Emekli Tuğgeneral Kandemir, Azerbaycan ve Ermenistan’ın nüfus, asker, silah ve diaspora gücünü kıyaslayarak sözlerine şu şekilde devam etti:
“Savaş sadece askerlere has bir şey değildir. Bugünün modern harplerinde savaş, devletin bütün unsurlarıyla birlikte yapılıyor. İzlediyseniz Azerbaycan-Ermenistan savaşında da hem askerleri gördünüz hem de devletin bütün unsurlarını gördünüz. Savcısından tutun devletin basın yayın organlarına, dışişlerine, devlet başkanlarına, başkan yardımcılarına, uluslararası onu temsil edenlere, gazetelere, televizyonlara…

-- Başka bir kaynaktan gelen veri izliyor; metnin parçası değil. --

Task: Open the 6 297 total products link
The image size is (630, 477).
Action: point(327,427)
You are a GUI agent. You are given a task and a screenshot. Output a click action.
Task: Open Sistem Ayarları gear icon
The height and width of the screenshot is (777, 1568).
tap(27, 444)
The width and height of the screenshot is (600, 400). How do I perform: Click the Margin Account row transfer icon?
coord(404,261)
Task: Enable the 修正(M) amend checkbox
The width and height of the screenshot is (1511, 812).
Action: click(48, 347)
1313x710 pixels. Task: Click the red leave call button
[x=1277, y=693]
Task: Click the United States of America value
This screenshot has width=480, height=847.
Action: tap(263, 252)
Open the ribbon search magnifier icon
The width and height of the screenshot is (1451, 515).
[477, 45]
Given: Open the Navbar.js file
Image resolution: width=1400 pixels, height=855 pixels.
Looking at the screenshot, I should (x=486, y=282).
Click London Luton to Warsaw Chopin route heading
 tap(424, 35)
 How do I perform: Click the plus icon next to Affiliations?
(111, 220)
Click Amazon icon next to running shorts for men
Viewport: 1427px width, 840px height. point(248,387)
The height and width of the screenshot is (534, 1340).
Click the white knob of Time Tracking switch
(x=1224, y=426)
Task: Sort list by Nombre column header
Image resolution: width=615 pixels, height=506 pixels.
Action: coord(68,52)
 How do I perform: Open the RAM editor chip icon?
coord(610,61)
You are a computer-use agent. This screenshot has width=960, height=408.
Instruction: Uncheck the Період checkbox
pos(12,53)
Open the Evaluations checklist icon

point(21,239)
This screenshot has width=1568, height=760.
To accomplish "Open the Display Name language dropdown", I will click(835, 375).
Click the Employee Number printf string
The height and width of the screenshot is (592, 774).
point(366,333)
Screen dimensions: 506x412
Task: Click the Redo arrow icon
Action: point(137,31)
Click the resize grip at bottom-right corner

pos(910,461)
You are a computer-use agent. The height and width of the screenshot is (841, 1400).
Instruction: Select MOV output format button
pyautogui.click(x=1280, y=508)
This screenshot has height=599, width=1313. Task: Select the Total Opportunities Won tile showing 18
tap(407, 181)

[Azerbaycan Devlet Başkanı İlham Aliyev, muharebe boyunca siyasî mesaj vermek ve gidişat ile ilgili halkı bilgilendirmek için sosyal medya hesapları ve basın araçlarını kullanarak brifing vermişti.]
Biz de burada Türk olduğumuz için o savaşa destek verdik. Dolayısıyla çok yönlü, çok boyutlu bir faaliyet. Ordular bu işin sahada görünen, şiddet kullanan unsurları. Geriye kalan unsurlar başka türlü faktörleri kullanıyorlar, yumuşak güç kullanıyorlar. Ama ordular şiddet kullanıyor. Bu şiddete hazırlanırken milli güç unsurlarından da destek alıyorlar. Bu açıdan baktığımız zaman Azerbaycan neydi, Ermenistan neydi konusuna tekrar gelmemiz lazım. Ermenistan ile Azerbaycan’ı nüfus ve silah altına verebileceği insan sayısı açısından değerlendirdiğimizde aşağı yukarı üç kat, üç buçuk kat Azerbaycan daha iyi durumda. Örnek olarak Azerbaycan bir senede 151.000 kişi askerlik çağına girerken Ermenistan’da 44.800 kişi girebiliyor. Nüfus çok önemli bir faktör. Şimdi Ermenistan’da üç milyon bir nüfus görülüyor ama bu üç milyon orada gerçekten var mı? Şüphe götürür. Bazıları iki milyon diyor. Bunun da bir kısmı Türkiye’de 100.000 üzerinde Ermeni insan var. Ermenistan’ın diasporası ekonomik açıdan çok güçlü demek de biraz zor. Yani Yahudi diasporası ekonomik açıdan güçlüdür ama Ermenistan diasporasının Ermenistan’dan güçlü olduğu kesin. Şimdi Ermenistan’da 2 milyon, 2 buçuk milyon Ermeni yaşıyorsa diasporada yaşayan 8 milyon civarında yani çeşitli iddialar var. Toplam dünyada Ermenistan nüfusunun 11 milyon olduğu söyleniyor. Çeşitli isimlerle nüfusa kayıtlı oldukları için rakam tam olarak kestirmemiz mümkün değil ama 10 milyon 11 milyon civarında diyelim. Bunun da 7-8 milyonu dışarda yaşıyor. Ermenistan insanları nerelerde daha fazla yoğunlaştı diye bakarsanız işte birinci sırada Amerika geliyor, ondan sonra Rusya geliyor, Fransa geliyor. Bunlar da güçlü devletler ve oralarda lobi oluşturabilmişler. Lobiler siyaset üstünde baskı unsuru olabiliyorlar. O açıdan önemli yani Ermenistan diasporası Azerbaycan diasporasından güçlü fakat şimdi biz savaşın yani şiddet boyutuna baktığımız için iki devletin nüfusunu karşılaştırıyoruz.”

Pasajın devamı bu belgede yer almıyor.